Сируа был, наверное, искренне привязан к Ватто, однако выгодно торговал его картинами. Келюс, которому мы обязаны самым подробным рассказом о жизни Ватто, Келюс, который постоянно пользовался его советами и прямой помощью, когда они вместе копировали рисунки в галерее Кроза, этот просвещенный дилетант, был, в конечном итоге, настолько самоуверен, что, зная о Ватто много драгоценных частностей, так и не сумел понять главного и даже заявил — впрочем, между вполне комплиментарными пассажами, — что «Ватто был чрезвычайно манерен». Жюльен же был от Ватто независим, он обладал состоянием и достойным положением среди процветающих буржуа. Он просто любил Ватто и восхищался им. Хочется думать, что это был тот самый друг, чье молчаливое присутствие могло поддерживать Ватто лучше, чем разговоры и утешения самонадеянных и менее сдержанных друзей. Может быть, именно эта внутренняя близость сообщила сравнительную сдержанность биографии, которую написал Жюльен спустя шесть лет после смерти Ватто. Он знал, видимо, слишком много, чтобы слишком много писать; люди менее близкие писали о нем подробнее.
Ватто продолжал дружить с де Ла Роком, который по-прежнему оставался для него примером кипучей деятельности и разнообразной жизни, от которой художник был достаточно далек. Через этих немногих известных нам людей Ватто, вероятно, общался и с другими, неизвестными нам, чьи имена не сохранило время.
Помимо старых друзей на его пути появляются и новые. В их числе зять Сируа, начинающий торговец картинами Франсуа Жерсен (единственный, к которому Ватто обращается на «ты», зная его, очевидно, с самых юных лет) и сосед по дому Ле Брена Влейгельс, человек, о котором известно не слишком много, во всяком случае недостаточно для того, чтобы понять, почему именно с ним решил поселиться под одной крышей Ватто.

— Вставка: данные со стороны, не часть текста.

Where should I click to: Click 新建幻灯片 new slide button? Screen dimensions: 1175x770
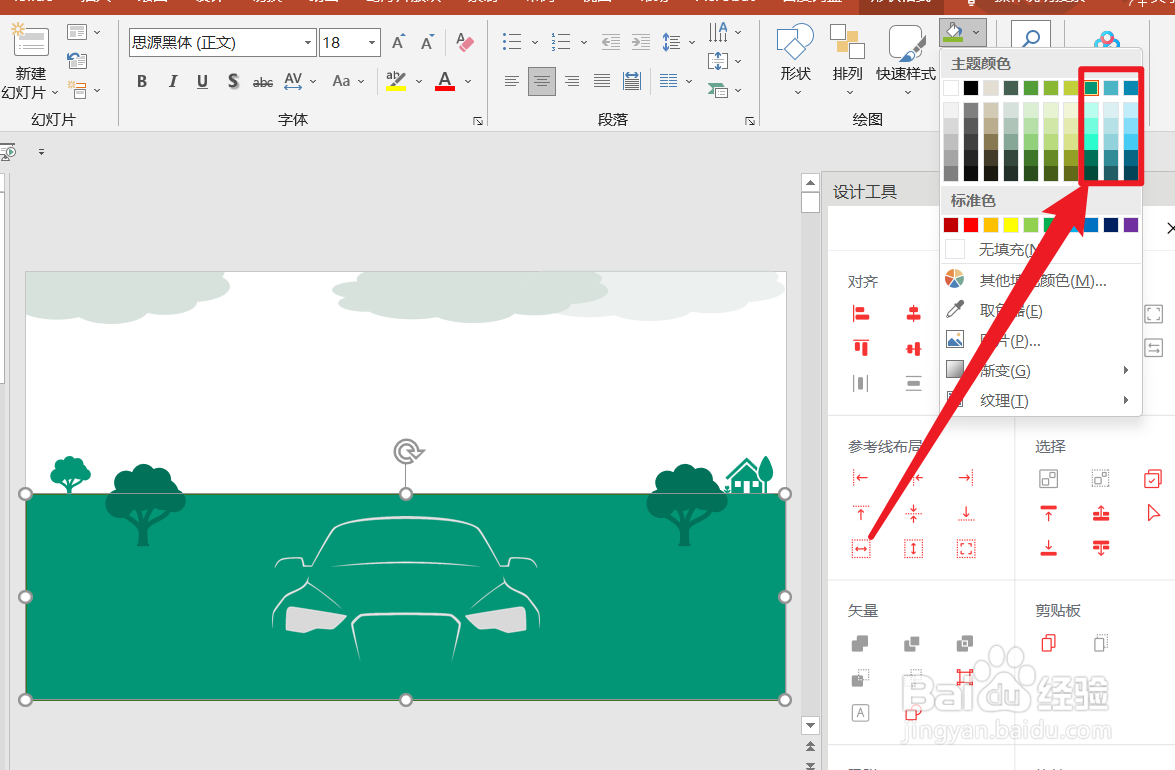pyautogui.click(x=30, y=61)
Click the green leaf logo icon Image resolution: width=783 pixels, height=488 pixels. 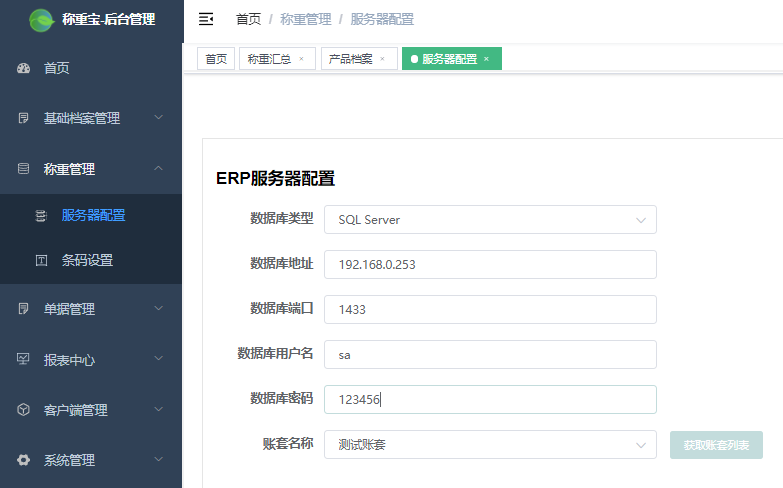coord(42,19)
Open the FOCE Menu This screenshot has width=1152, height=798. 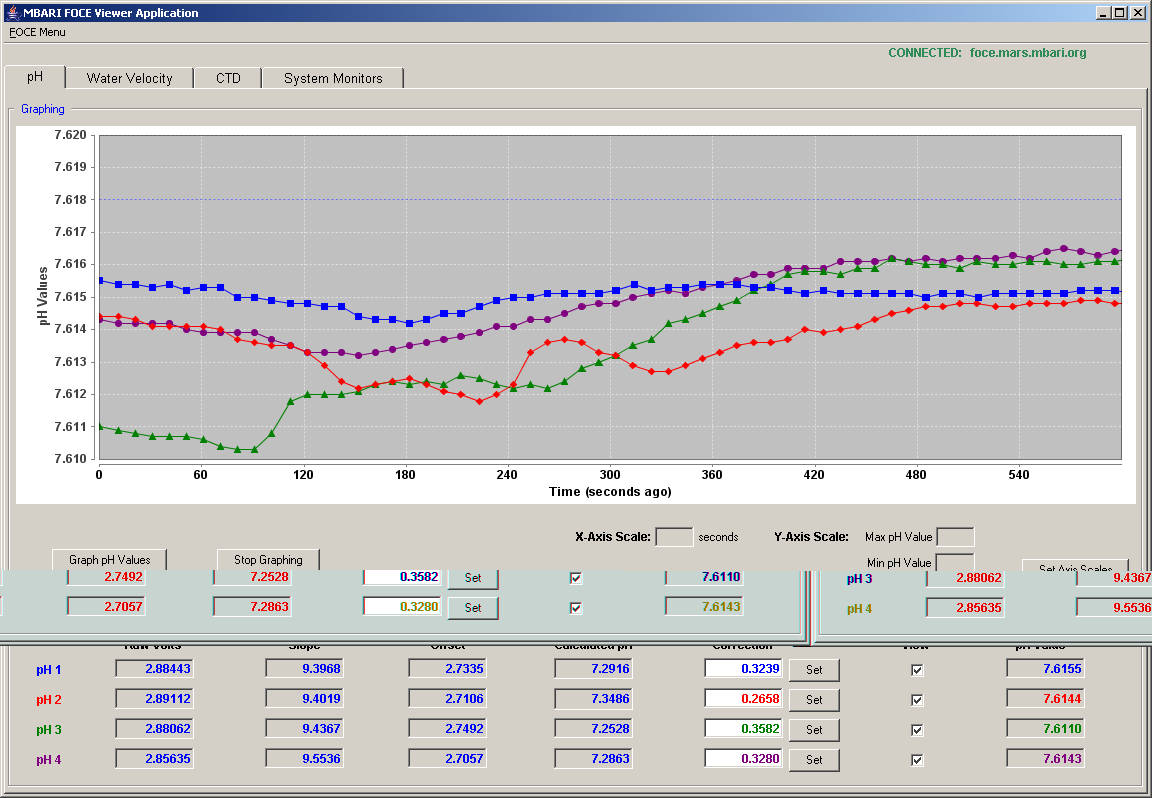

Влейгельс тучен и полнокровен; он на шестнадцать лет старше Ватто — ему уже исполнилось пятьдесят — возраст для тех времен почтенный. При этом, судя по всему, он не блистал талантом, поскольку в Академию был принят лишь совсем недавно. Писал он в основном портреты, лестные и схожие, — некогда Влейгельс работал вместе с Миньяром и, не унаследовав от него артистизма и виртуозного суховатого мастерства, научился эффектно приукрашивать модели, что обеспечивало ему если и не восхищение коллег, то успех у заказчиков. Тем не менее впоследствии его судьба сложилась счастливо — он окончил жизнь на посту директора Французской Академии в Риме, той самой Академии, где совершенствовались художники, которым доставалась Римская премия, ускользнувшая в свое время от Ватто.